La dimension productive a également occupé une place importante. Gómez a indiqué que le secteur génère environ 10.000 emplois directs et indirects, avec un impact sur l'exploration, l'exploitation et les services. Dans le même temps, il a précisé que la mine ne peut pas résoudre à elle seule le chômage structurel de la province, même si elle peut soutenir des emplois formels dans des régions où les alternatives professionnelles sont plus rares.
Du côté des entreprises, la préoccupation consiste à éviter qu'une pression fiscale ou réglementaire accrue ne rende certains projets non viables. La Chambre minière de Jujuy a accompagné la demande de transparence dans l'utilisation des ressources, tout en avertissant que de faibles changements dans la charge économique peuvent affecter la faisabilité d'investissements qui dépendent encore de l'exploration, du financement et de la prévisibilité.

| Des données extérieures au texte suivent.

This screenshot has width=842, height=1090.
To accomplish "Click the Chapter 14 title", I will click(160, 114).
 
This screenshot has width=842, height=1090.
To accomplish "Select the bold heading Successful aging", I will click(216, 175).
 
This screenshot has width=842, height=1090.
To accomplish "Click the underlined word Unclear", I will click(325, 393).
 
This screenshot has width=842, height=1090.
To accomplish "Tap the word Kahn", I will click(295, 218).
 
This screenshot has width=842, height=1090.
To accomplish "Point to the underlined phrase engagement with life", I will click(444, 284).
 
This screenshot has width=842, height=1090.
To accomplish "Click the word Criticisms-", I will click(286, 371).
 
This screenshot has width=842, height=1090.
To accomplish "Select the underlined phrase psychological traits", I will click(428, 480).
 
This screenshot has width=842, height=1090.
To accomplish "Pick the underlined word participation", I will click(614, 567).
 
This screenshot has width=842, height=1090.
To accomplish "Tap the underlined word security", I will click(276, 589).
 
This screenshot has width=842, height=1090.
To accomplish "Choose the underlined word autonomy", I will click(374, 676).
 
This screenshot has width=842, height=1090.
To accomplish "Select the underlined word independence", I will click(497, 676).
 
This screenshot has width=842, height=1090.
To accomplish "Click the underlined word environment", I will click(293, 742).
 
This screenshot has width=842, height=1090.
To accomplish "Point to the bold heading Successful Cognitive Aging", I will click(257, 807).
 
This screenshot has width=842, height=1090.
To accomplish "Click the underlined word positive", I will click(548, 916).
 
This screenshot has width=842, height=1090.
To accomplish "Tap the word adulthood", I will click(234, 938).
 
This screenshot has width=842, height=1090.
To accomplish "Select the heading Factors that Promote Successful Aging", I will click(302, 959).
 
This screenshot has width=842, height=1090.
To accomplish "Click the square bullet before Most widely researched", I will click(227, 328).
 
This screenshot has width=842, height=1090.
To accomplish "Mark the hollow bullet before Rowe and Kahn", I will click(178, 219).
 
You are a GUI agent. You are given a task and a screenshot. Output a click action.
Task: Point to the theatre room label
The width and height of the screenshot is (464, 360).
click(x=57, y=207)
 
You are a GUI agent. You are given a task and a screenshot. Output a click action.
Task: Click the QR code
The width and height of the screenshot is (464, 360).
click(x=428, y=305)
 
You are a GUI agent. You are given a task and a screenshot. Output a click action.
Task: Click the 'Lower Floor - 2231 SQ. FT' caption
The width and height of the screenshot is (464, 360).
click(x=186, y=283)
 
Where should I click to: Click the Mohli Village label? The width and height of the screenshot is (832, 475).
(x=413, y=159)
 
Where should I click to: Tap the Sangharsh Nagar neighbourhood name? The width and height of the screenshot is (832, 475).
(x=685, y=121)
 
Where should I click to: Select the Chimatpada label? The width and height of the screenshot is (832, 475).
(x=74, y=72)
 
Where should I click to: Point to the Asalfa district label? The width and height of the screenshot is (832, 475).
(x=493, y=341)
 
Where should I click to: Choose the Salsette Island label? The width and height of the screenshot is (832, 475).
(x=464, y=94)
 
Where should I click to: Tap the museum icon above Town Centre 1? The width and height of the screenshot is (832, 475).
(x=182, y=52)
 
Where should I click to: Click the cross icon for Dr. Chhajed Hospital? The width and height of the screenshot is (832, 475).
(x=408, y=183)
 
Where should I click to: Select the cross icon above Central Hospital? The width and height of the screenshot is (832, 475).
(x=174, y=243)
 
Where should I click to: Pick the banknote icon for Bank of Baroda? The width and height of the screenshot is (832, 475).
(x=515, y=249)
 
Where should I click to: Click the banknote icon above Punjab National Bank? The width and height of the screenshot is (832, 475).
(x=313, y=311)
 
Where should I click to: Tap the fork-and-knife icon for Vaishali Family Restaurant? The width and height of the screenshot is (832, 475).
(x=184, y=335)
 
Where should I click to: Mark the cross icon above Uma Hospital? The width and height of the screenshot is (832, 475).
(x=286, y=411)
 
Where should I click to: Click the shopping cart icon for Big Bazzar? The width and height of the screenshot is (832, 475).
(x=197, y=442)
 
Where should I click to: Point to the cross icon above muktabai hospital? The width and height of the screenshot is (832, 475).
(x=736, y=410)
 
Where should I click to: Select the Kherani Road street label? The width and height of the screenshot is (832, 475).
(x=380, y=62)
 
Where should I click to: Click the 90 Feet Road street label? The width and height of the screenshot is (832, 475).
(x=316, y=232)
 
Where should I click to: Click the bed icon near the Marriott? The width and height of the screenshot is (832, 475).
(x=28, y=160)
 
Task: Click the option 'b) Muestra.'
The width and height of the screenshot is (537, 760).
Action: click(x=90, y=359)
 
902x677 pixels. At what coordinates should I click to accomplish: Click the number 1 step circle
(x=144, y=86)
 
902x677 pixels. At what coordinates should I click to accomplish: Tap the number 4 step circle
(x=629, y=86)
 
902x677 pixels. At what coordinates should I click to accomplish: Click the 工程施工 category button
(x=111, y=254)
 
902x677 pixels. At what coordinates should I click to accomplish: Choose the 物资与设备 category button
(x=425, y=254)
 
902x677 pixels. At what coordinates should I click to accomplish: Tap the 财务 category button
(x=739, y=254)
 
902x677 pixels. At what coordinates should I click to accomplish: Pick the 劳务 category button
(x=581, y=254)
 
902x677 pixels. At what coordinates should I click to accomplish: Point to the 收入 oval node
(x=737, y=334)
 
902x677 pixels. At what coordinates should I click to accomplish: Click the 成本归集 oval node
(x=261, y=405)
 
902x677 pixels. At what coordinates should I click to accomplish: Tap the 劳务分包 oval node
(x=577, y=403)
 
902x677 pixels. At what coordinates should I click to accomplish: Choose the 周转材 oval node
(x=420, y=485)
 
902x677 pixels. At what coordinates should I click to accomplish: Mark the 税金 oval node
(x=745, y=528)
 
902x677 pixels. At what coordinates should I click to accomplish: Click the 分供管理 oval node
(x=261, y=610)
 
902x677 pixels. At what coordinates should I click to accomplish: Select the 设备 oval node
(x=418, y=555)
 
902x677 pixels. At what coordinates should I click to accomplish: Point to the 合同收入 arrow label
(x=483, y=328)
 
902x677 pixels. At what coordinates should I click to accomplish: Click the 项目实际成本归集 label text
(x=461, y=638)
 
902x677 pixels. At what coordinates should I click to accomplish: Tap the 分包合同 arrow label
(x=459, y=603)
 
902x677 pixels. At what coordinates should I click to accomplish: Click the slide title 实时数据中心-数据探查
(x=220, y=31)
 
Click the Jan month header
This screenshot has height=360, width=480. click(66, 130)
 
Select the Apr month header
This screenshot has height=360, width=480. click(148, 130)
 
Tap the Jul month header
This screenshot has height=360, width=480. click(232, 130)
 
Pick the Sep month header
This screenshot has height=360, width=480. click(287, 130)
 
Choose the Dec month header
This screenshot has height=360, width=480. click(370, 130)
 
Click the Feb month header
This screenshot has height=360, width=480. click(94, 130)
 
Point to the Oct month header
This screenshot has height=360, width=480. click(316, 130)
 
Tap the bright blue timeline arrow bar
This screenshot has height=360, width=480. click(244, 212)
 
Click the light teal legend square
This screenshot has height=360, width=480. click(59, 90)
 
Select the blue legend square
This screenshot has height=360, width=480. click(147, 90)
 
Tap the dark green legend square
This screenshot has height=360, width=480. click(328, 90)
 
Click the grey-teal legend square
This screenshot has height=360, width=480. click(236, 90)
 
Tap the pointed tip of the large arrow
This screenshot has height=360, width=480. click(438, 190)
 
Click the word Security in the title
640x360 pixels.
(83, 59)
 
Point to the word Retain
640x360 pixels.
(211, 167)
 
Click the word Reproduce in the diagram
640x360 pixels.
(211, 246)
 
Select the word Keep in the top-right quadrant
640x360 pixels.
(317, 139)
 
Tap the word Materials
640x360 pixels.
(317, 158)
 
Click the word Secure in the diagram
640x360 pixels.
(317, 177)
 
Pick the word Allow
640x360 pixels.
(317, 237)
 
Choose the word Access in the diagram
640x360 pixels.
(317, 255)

L'autre point critique a été l'environnement. Gómez a affirmé que le ministère des Mines a renforcé sa capacité technique, avec 141 inspections au cours de 2025 et 64.000 kilomètres parcourus dans des tâches de contrôle. Il a aussi mentionné des progrès dans la numérisation des rapports environnementaux et dans le suivi de l'eau dans le bassin Olaroz-Cauchari, où les entreprises utiliseraient 43% de la recharge disponible.
Le débat a laissé une conclusion partagée, quoique nuancée: le lithium peut devenir une plateforme de développement pour Jujuy seulement s'il combine investissement, emploi local, contrôle de l'État et information publique vérifiable. Le défi provincial n'est plus seulement d'attirer des projets, mais de construire une institutionnalité capable de les soutenir sans perdre en légitimité sociale ni en compétitivité économique.